>> Start DATASET

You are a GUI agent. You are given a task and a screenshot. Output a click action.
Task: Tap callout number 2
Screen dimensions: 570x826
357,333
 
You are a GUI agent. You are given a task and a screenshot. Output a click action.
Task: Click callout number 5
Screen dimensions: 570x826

>> End DATASET

REQUIRED WORK – Reproduce every line of the entries above, requests included. Multiply each coordinate in the answers by 1.95 and round to the nearest whole number, with halves rounded up.

EXERCISE RESULT –
You are a GUI agent. You are given a task and a screenshot. Output a click action.
Task: Tap callout number 2
Screen dimensions: 570x826
696,649
 
You are a GUI agent. You are given a task and a screenshot. Output a click action.
Task: Click callout number 5
Screen dimensions: 570x826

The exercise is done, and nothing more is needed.